After the Lakers lost the 2004 NBA Finals, O'Neal was traded and Bryant became the cornerstone of the Lakers. He led the NBA in scoring during the 2005–06 and 2006–07 seasons. In 2006, he scored a career-high 81 points; the second most points scored in a single game in league history, behind Wilt Chamberlain's 100-point game in 1962. Bryant led the team to two consecutive championships in 2009 and 2010, and was named NBA Finals MVP on both occasions. He continued to be among the top players in the league through 2013, when he suffered a torn Achilles tendon at age 34. He subsequently suffered season-ending injuries to his knee and shoulder, respectively, in the following two seasons. Citing physical decline, Bryant retired after the 2015–16 season.
Bryant is the all-time leading scorer in Lakers franchise history. He was also the first guard in NBA history to play at least 20 seasons. His 18 All-Star designations are the second most all time, while it is the record for most consecutive appearances as a starter. Bryant's four All-Star Game MVP Awards are tied with Bob Pettit for the most in NBA history. He gave himself the nickname "Black Mamba" in the mid-2000s, and the epithet became widely adopted by the general public. At the 2008 and 2012 Summer Olympics, he won two gold medals as a member of the U.S. national team. In 2018, he won the Academy Award for Best Animated Short Film for his 2017 film Dear Basketball.Bryant died at age 41, along with his 13-year-old daughter Gianna and seven others, due to blunt force trauma sustained from a helicopter crash in Calabasas, California. A number of tributes and memorials were subsequently issued, including renaming the All-Star Game MVP Award in his honor.
He is also known as Kobe Bean Bryant, Black Mamba, KB24 and Kobe.

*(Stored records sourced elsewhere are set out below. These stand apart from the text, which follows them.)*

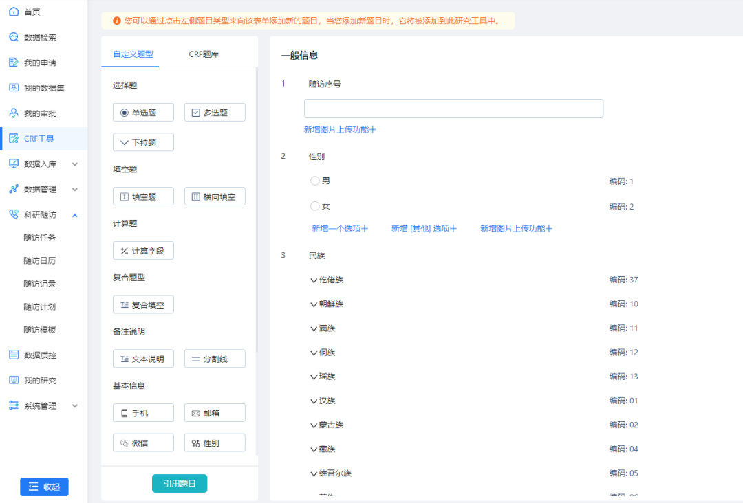
Task: Select the 男 radio option
Action: [315, 181]
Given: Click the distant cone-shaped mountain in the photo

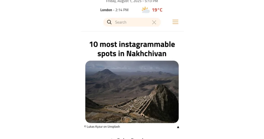Looking at the screenshot, I should point(105,72).
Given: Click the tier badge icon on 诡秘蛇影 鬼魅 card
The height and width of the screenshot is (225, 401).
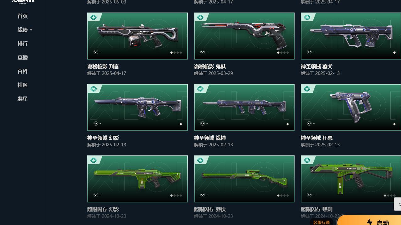Looking at the screenshot, I should 200,18.
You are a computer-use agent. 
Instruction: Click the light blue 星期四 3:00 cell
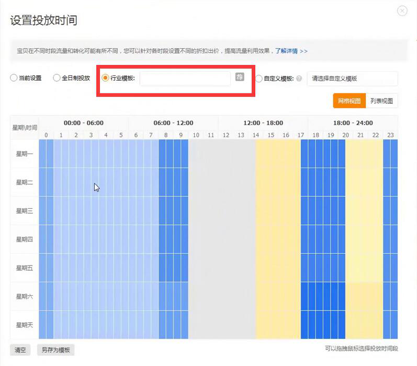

At 9:06 a.m. Pacific Standard Time on January 26, 2020, a Sikorsky S-76 helicopter departed from John Wayne Airport in Orange County, California, with nine people aboard: Bryant, his 13-year-old daughter Gianna, six family friends, and the pilot. The helicopter was registered to the Fillmore-based Island Express Holding Corp., according to the California Secretary of State business database. The group was traveling to Camarillo Airport in Ventura County for a basketball game at Mamba Sports Academy in Thousand Oaks.
Due to light rain and fog that morning, the Los Angeles Police Department helicopters and most other air traffic were grounded. The flight tracker showed that the helicopter circled above the L.A. Zoo due to heavy air traffic in the area. At 9:30 a.m. the pilot contacted the Burbank Airport's control tower, notifying the tower of the situation, and was told he was "flying too low" to be tracked by radar. At that time, the helicopter experienced extreme fog and turned south towards the mountains. At 9:40 a.m. the helicopter climbed rapidly from 1,200 to 2,000 feet (370 to 610 m), flying at 161 knots (298 km/h; 185 mph).
At 9:45 a.m., the helicopter crashed into the side of a mountain in Calabasas, about 30 miles (48 km) northwest of downtown Los Angeles, and began burning. Bryant, his daughter, and the other seven occupants were killed. Initial reports indicated that the helicopter crashed in the hills above Calabasas in heavy fog. Witnesses reported hearing a helicopter struggling before crashing.